Characterization of Established hiPSCs and hiPSC-derived RPE

hiPSC lines 59-G3, 101-EV3, K11-EV9, K21-EV15 K21-G18, 101-G25, RNT9-2-8, and RNT10–24 were established from dermal fibroblasts of 6 patients (59, K11, K21, 101, RNT9, RNT10) with retinitis pigmentosa. Quality control tests for established iPSCs were as follows. (1) Cells form colonies and must show human ESC-like morphology by microscopic observation. (2) Cells must express SSEA-4, TRA-1-60, POU5F1 (OCT3/4) and NANOG proteins as determined by immunostaining. (3) Cells must not express EBNA plasmid fragment by PCR or qRT-PCR. (4). Cells must possess a normal karyotype by the G-band method.

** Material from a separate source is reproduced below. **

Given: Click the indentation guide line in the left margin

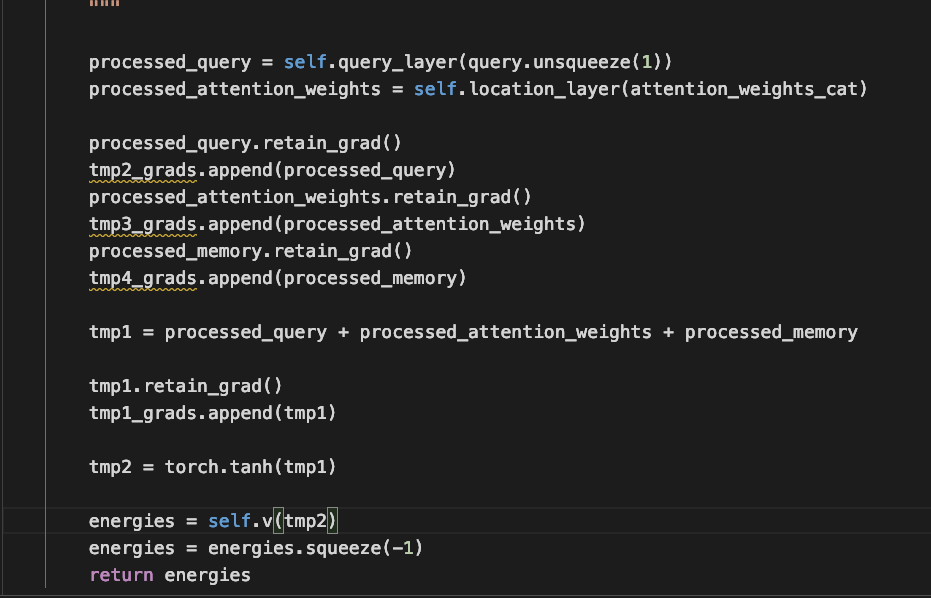Looking at the screenshot, I should pos(47,300).
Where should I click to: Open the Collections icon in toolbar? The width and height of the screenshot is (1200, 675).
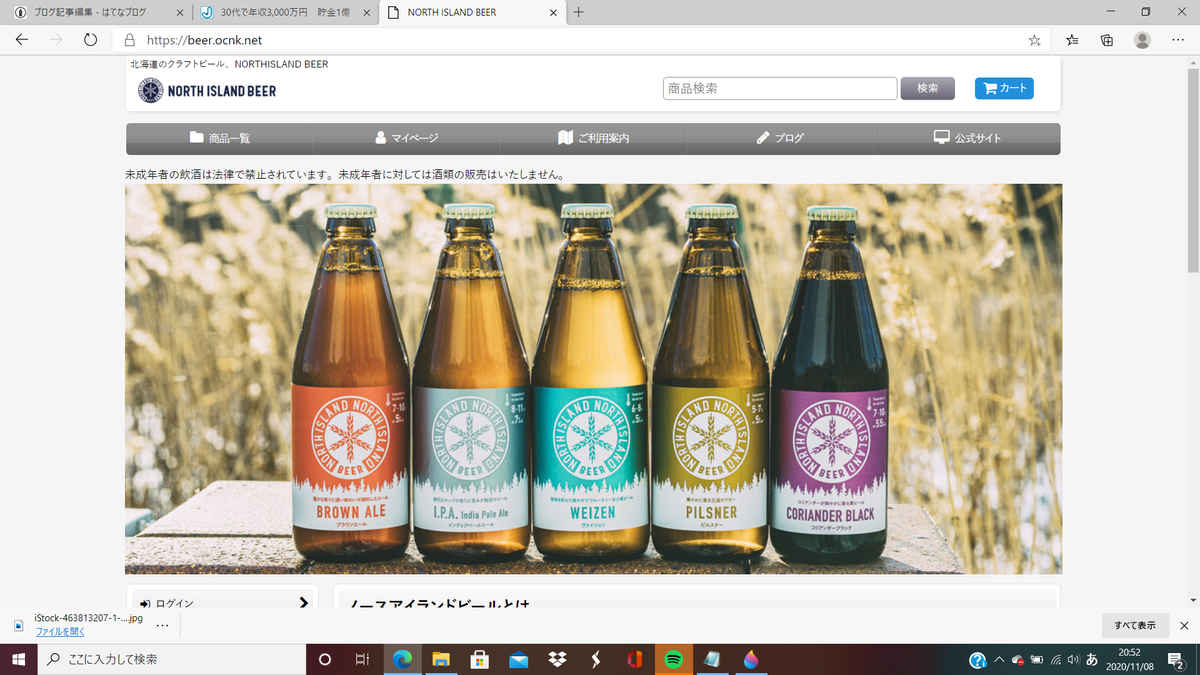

Retinal differentiation was subsequently initiated. The resulting RPE cell lines were established as follows. 59-G3 RPE was derived from hiPSC clone 59-G3; 101-EV3 RPE was from 101-EV3; K11-EV9 RPE was from K11-EV9; K21-EV15 RPE was from K21-EV15; K21-G18 RPE was from K21-G18; 101-G25 RPE and RNT9 RPE were from RNT9-2-8; and, RNT10 RPE was from RNT10-24. The protocol for RPE differentiation from hiPSC was shown in our recent report [21]. It requires 3 months for RPE differentiation and another 2 months to prepare the RPE sheet. The following quality control tests for the hiPSC-derived RPE cell lines were conducted. (1) The EBNA plasmid fragment was not detectable by PCR. (2) The cells showed the characteristic morphology and pigmentation of RPE with a single or double layer cell structure. (3) BEST1 and PAX6 molecules were detected by immunohistochemistry in over 95% of final hiPSC-derived RPE cells. (4) RPE-specific markers RPE65, CRALBP, MERTK and BEST1 were confirmed by RT-PCR. (5) LIN28A was not detected by qRT-PCR. (6) Migration of non-RPE cells into the collagen layer lining the hiPSC-derived RPE cell sheet shall be below 0.1% of the total RPE cells. (7) The RPE cell sheet shall consist of over 70% viable cells with a density of over 4500 cells/mm². Items (6) and (7) were quality control tests for the RPE cell sheet. All the cell culture processes including establishment of hiPSCs from a patient’s fibroblasts and differentiation to RPE were conducted in a GMP-grade cell processing facility. The morphology and immunostaining of hiPSC-derived RPE cell lines 59-G3 RPE, K21-G18 RPE and 101-G25 RPE are shown in Figure 2A, B. The other hiPSC-derived RPE cell lines showed the same phenotype. The gene expression patterns of these cell lines are shown in Figure 2C. Primary RPE was used as a reference. It is notable that neither LIN28A nor POU5F1 (OCT3/4) was detected above background levels in hiPSC-derived RPE cells⁵. This finding serves as a useful criterion to eliminate immature hiPSCs in hiPSC-derived RPE (Figure 2D, 2E).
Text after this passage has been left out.